■ TEXTE FOURNI ■
La volonté de Mémoire
Contre l’amnésie de la culture et la culture
de l’amnésie
L’historien Jean Ledan décrit ainsi l’état actuel de la tombe
de Charlotin Marcadieu qui mourut pour protéger Dessalines au Pont rouge.
A l’angle de deux murs dans
une petite cour subalterne appartenant peut-être au gardien de l’église, Marcadieu observe en permanence deux latrines
et trois bananiers chiches et atrophiés »
Le sort de ce soldat illustre rejoint ainsi celui de son empereur dont la
tombe a quelques rues de la, se trouve elle aussi a l’abandon, a moitié envahie de détritus et d’herbes folles.
A Sans Souci, les ruines de certaines parties du palais de Christophe servent actuellement de carrières de pierre tandis que
dans les plaines sucrières, les vestiges des anciennes habitations coloniales disparaissent, surtout depuis dix ans, à un
rythme qui va en s’accélérant.
Souvent par ailleurs, il pleut sur les archives entassées et comme laissées
a l’abandon tandis que des bibliothèques entières disparaissent périodiquement, proies des incendies ou des pilleurs
déchoukeurs ou tout simplement d’emprunteurs bien placés. Les collections des musées, quant a elles, non recensées avec
précision, voient régulièrement leur fonds s’appauvrir et nombre sont les pièces historiques dont on a perdu définitivement
la trace.
Une véritable malédiction, malgré de nombreuses tentatives exemplaires et
toujours renouvelées, (ISPAN, route 2004) semble ainsi peser sur les vestiges
du passé.
S’agit-il d’un simple fait du a la pauvreté chronique en moyens
disponibles ou bien d’une tendance plus générale et plus profonde née d’une sorte de rapport conflictuel a l’histoire
tourmentée de ce pays ? Les faits sont là et la question mérite examen tant le rapport a la mémoire est un aspect fondamental
de toute culture.
Une veritable inquiétude part ainsi de la constatation de la difficulté évidente,
pour cette culture à gérer sa mémoire. Or le concept de patrimoine ne peut exister
qu’en fonction d’une distanciation par rapport a un passé accepté,
valorisé tout en n’étant reconnu que comme passe. Or dans une société bloquée, ou stable dite sans mémoire autre que
simplement événementielle (du style du manuel Dorsainville), la répétition permanente du passe l’intègre et le confond
a un tel point avec le présent qu’elle interdit toute distanciation historique et donc toute idée de patrimoine. Celle-ci
ne peut émerger en effet qu’avec le renouvellement et le mouvement qui conduisent à choisir et a protéger ce que l’on
décidera de garder. Dans l’action d’évolution le mythe fondateur n’alors plus un obstacle fige mais le signe
d’une cohérence dans la progression. L’amnésie partielle que nous avons constatée constitue indéniablement un
frein a ce mouvement d’invention permanente que constitue une culture vivante s’appuyant sur un passe reconnu
et nous apportant autre chose que le fracas d’événements et de luttes de pouvoir ne cessant de se répéter dans leur
perpétuelle stratégie d’évitement.

■ LES CONSIGNES ■
a) Dans le texte sur la mémoire et le patrimoine, à quoi servent actuellement les ruines de certaines parties du palais de Christophe à Sans Souci ?
b) Poursuivez le texte sur la mémoire et le patrimoine à la suite de sa dernière phrase.

■ EXTRAIT DES DONNÉES ■
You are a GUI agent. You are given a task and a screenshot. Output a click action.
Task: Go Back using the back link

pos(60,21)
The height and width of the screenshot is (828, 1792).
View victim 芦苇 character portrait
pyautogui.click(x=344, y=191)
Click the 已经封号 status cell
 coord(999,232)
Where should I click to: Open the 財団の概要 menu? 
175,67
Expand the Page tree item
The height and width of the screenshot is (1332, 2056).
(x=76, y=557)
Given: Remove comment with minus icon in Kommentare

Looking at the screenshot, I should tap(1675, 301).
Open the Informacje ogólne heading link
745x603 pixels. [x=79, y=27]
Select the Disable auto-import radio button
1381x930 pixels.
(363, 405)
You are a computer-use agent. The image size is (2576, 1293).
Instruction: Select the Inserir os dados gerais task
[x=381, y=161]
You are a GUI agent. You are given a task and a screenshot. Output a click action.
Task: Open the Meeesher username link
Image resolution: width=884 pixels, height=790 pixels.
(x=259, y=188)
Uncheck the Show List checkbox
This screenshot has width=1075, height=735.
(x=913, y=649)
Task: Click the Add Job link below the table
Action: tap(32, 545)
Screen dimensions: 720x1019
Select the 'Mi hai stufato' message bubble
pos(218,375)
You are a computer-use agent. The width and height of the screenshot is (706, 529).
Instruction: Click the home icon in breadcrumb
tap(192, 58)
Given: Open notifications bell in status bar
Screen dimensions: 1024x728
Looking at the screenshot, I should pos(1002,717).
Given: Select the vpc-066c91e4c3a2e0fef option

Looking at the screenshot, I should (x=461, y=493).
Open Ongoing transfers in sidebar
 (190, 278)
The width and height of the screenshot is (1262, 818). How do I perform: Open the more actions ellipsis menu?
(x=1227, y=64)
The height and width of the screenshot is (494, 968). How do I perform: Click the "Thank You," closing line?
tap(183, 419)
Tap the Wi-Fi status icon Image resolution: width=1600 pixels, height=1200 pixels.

■ RÉPONSES PAR CONSIGNE ■
a) Elles servent de carrières de pierre.

b)
Pour Patrick Vilaire, ce problème de la Mémoire est tellement fondamental
qu’il en a fait le thème de sa prochaine exposition de sculptures. Selon lui tout dynamisme est lié a la mémoire et
l‘amnésie de l’Etat et d’une partie du corps social nous conduit
à recommencer éternellement les mêmes choses sans se souvenir que cela a déjà été tenté et en oubliant ce qu’il en était
advenu.
Face a cela, le peuple, lui, survit grâce a son indéfectible mémoire (culte
des ancêtres, transmission de ses croyances et de ses rites) et on le comprend de rester indifférent, sinon hostile, aux vestiges
matériels d’un passé qui n’est pas le sien (patrimoine bâti).
Non seulement il ne s’agit pas pour lui de son œuvre propre mais
celle d’un passé d’oppression. Tous ces vestiges sont en effet autant de témoins de cet appareil de domination
auquel il a cherché à échapper en partant se
fixer jusque dans les mornes les plus reculés.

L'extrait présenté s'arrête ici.